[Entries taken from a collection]
━━━━━━━━━━━━━━━━
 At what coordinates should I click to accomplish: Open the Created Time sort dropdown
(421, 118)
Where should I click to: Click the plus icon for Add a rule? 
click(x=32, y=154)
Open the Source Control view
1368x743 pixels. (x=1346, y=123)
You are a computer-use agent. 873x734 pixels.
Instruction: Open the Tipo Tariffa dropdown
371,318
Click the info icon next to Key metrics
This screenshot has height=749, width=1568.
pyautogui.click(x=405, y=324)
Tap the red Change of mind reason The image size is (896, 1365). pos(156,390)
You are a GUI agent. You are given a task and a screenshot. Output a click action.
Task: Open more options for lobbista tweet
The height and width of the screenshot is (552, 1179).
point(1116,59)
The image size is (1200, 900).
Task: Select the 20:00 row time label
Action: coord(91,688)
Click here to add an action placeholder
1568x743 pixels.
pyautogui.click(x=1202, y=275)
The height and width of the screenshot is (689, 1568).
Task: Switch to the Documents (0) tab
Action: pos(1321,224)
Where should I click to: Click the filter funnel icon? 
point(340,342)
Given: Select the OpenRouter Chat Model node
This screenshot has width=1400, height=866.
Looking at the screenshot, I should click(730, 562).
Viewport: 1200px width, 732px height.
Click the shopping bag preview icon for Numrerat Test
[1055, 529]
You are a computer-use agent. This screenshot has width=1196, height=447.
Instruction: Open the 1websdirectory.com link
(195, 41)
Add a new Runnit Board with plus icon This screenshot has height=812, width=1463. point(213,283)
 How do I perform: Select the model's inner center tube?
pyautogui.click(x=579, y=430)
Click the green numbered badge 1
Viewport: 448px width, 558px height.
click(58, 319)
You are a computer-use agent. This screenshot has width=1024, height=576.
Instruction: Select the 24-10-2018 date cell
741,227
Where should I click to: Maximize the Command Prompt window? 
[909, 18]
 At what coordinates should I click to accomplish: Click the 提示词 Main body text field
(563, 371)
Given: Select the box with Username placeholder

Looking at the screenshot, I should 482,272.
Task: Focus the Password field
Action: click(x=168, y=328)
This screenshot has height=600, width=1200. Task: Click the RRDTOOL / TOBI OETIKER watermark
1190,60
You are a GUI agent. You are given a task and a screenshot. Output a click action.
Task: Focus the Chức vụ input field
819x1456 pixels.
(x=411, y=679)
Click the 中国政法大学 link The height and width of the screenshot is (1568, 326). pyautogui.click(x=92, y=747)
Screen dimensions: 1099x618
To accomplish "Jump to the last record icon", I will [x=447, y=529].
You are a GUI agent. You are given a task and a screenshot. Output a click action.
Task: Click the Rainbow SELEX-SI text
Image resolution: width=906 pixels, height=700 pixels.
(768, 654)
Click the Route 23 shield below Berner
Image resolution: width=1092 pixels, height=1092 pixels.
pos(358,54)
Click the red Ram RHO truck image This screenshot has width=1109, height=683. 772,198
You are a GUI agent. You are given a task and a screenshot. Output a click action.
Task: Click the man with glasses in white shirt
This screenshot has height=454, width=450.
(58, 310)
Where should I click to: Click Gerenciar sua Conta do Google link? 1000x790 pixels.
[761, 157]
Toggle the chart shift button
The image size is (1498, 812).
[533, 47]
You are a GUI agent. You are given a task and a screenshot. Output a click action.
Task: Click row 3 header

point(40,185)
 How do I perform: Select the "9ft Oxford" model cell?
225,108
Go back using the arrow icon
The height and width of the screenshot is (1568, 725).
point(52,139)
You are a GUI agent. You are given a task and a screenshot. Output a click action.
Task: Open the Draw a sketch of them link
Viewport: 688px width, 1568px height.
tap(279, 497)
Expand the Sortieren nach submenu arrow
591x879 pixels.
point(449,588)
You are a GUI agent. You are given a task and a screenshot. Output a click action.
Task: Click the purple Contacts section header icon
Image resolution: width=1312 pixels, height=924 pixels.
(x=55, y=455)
━━━━━━━━━━━━━━━━
Present every line of the records above as a numbered list, omitting any blank lines.

[SOLUTION]
1.  At what coordinates should I click to accomplish: Open the Created Time sort dropdown
2. (421, 118)
3. Where should I click to: Click the plus icon for Add a rule? 
4. click(x=32, y=154)
5. Open the Source Control view
6. 1368x743 pixels. (x=1346, y=123)
7. You are a computer-use agent. 873x734 pixels.
8. Instruction: Open the Tipo Tariffa dropdown
9. 371,318
10. Click the info icon next to Key metrics
11. This screenshot has height=749, width=1568.
12. pyautogui.click(x=405, y=324)
13. Tap the red Change of mind reason The image size is (896, 1365). pos(156,390)
14. You are a GUI agent. You are given a task and a screenshot. Output a click action.
15. Task: Open more options for lobbista tweet
16. The height and width of the screenshot is (552, 1179).
17. point(1116,59)
18. The image size is (1200, 900).
19. Task: Select the 20:00 row time label
20. Action: coord(91,688)
21. Click here to add an action placeholder
22. 1568x743 pixels.
23. pyautogui.click(x=1202, y=275)
24. The height and width of the screenshot is (689, 1568).
25. Task: Switch to the Documents (0) tab
26. Action: pos(1321,224)
27. Where should I click to: Click the filter funnel icon? 
28. point(340,342)
29. Given: Select the OpenRouter Chat Model node
30. This screenshot has width=1400, height=866.
31. Looking at the screenshot, I should click(730, 562).
32. Viewport: 1200px width, 732px height.
33. Click the shopping bag preview icon for Numrerat Test
34. [1055, 529]
35. You are a computer-use agent. This screenshot has width=1196, height=447.
36. Instruction: Open the 1websdirectory.com link
37. (195, 41)
38. Add a new Runnit Board with plus icon This screenshot has height=812, width=1463. point(213,283)
39.  How do I perform: Select the model's inner center tube?
40. pyautogui.click(x=579, y=430)
41. Click the green numbered badge 1
42. Viewport: 448px width, 558px height.
43. click(58, 319)
44. You are a computer-use agent. This screenshot has width=1024, height=576.
45. Instruction: Select the 24-10-2018 date cell
46. 741,227
47. Where should I click to: Maximize the Command Prompt window? 
48. [909, 18]
49.  At what coordinates should I click to accomplish: Click the 提示词 Main body text field
50. (563, 371)
51. Given: Select the box with Username placeholder
52. Looking at the screenshot, I should 482,272.
53. Task: Focus the Password field
54. Action: click(x=168, y=328)
55. This screenshot has height=600, width=1200. Task: Click the RRDTOOL / TOBI OETIKER watermark
56. 1190,60
57. You are a GUI agent. You are given a task and a screenshot. Output a click action.
58. Task: Focus the Chức vụ input field
59. 819x1456 pixels.
60. (x=411, y=679)
61. Click the 中国政法大学 link The height and width of the screenshot is (1568, 326). pyautogui.click(x=92, y=747)
62. Screen dimensions: 1099x618
63. To accomplish "Jump to the last record icon", I will [x=447, y=529].
64. You are a GUI agent. You are given a task and a screenshot. Output a click action.
65. Task: Click the Rainbow SELEX-SI text
66. Image resolution: width=906 pixels, height=700 pixels.
67. (768, 654)
68. Click the Route 23 shield below Berner
69. Image resolution: width=1092 pixels, height=1092 pixels.
70. pos(358,54)
71. Click the red Ram RHO truck image This screenshot has width=1109, height=683. 772,198
72. You are a GUI agent. You are given a task and a screenshot. Output a click action.
73. Task: Click the man with glasses in white shirt
74. This screenshot has height=454, width=450.
75. (58, 310)
76. Where should I click to: Click Gerenciar sua Conta do Google link? 1000x790 pixels.
77. [761, 157]
78. Toggle the chart shift button
79. The image size is (1498, 812).
80. [533, 47]
81. You are a GUI agent. You are given a task and a screenshot. Output a click action.
82. Task: Click row 3 header
83. point(40,185)
84.  How do I perform: Select the "9ft Oxford" model cell?
85. 225,108
86. Go back using the arrow icon
87. The height and width of the screenshot is (1568, 725).
88. point(52,139)
89. You are a GUI agent. You are given a task and a screenshot. Output a click action.
90. Task: Open the Draw a sketch of them link
91. Viewport: 688px width, 1568px height.
92. tap(279, 497)
93. Expand the Sortieren nach submenu arrow
94. 591x879 pixels.
95. point(449,588)
96. You are a GUI agent. You are given a task and a screenshot. Output a click action.
97. Task: Click the purple Contacts section header icon
98. Image resolution: width=1312 pixels, height=924 pixels.
99. (x=55, y=455)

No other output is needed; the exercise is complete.